CT imaging is considered a safe examination. While CT does involve x-rays, the diagnostic benefits are usually considered to outweigh the risks of x-ray exposure.

CT is often the preferred method for diagnosing head and spine injuries, lung and liver disease, cancer, tumors, blood clots, internal bleeding and other diseases and illnesses. The images allow the radiologist to confirm the presence of a tumor and measure its size, precise location and the extent of the tumor's involvement with other nearby tissue.

The 16 slice CT scanner at Schleicher County Medical Center decreases the average CT exam time and reduces the radiation exposure to the patient due to its enhanced collimation. This means that each patient undergoing a CT scan will experience a shorter exam which may lead to an even more rapid diagnosis. Due to its speed and sensitivity, CT is designed to secure detailed images of patients who may not be able to be imaged in MRI machines (due to metal or pacemakers).

Some CT exams require a contrast agent to enhance the pictures taken by the CT scanner. You will receive special instructions if your exam requires an oral or intravenous contrast agent in advance.


Diagnostic x-rays are routine diagnostic exams that are done by using electromagnetic radiation directed at a certain body structure to record an image onto a digital film plate. Digital radiography is a filmless X-ray image capture. Instead of using film, the X-ray image is recorded on a plate and made available as a digital file that can be saved as part of the patient's medical record.

On an X-ray, the parts of your body appear light or dark due to the different rates that your tissues absorb the X-rays.

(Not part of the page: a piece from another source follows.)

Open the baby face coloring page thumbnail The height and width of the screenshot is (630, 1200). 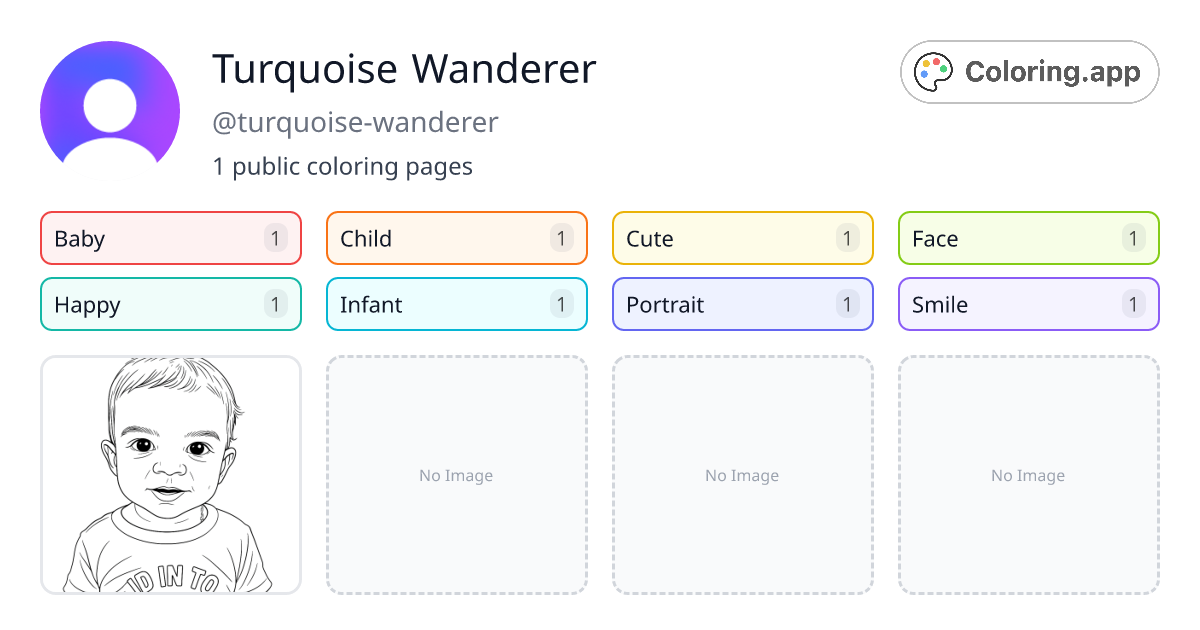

Calcium in bones absorbs x-rays the most, so bones look white on the image. Fat and other soft tissues absorb less, and look gray. Air absorbs least, so lungs look black.

X-ray examination is painless, fast and easy. The amount of radiation exposure you receive during an x-ray examination is small.

Barium is used to better look at the digestive tract on X-rays and CAT Scans by coating the walls of the stomach and intestine. Iodine based solutions (dye) are mostly used through an IV line or directly into a vein to help blood vessels show up on X-rays and CAT Scans. It is also good for looking at the urinary tract since the contrast leaves the blood through the kidneys.

Exam Preparation (When instructed by the Technologist)

NPO (Nothing By Mouth) means not to eat or drink for however long the technologist says.  An Enema and Ducolax tablets are used to clean out the large intestine. Drinking water (6-8 tall glasses), without urinating, one hour before the exam will fill the bladder. Lab Test (BUN or Creatinine) are done to make sure the kidneys are working well so that the IV contrast can exit the body. Glucophage (Metformin) is a medication that you need to tell the technologist if taking. It will need to be stopped before the exam and monitored before resuming. The people working in the Radiology department are the Technologists and Radiologists.


Technologists or X-ray Technicians staff the Radiology Department and operate all imaging equipment and make sure quality images are taken and achieved. The Technologists also provides radiation protection when needed and are a primary source of information for Radiology.


The hospital contracts with Radiologists to read and interpret all radiology exams performed at Schleicher County Medical Center. A preliminary reading is provided to the physician who ordered the exam within a short period of time, followed by a more detailed report. The radiologist bills for this professional service separate from the hospital.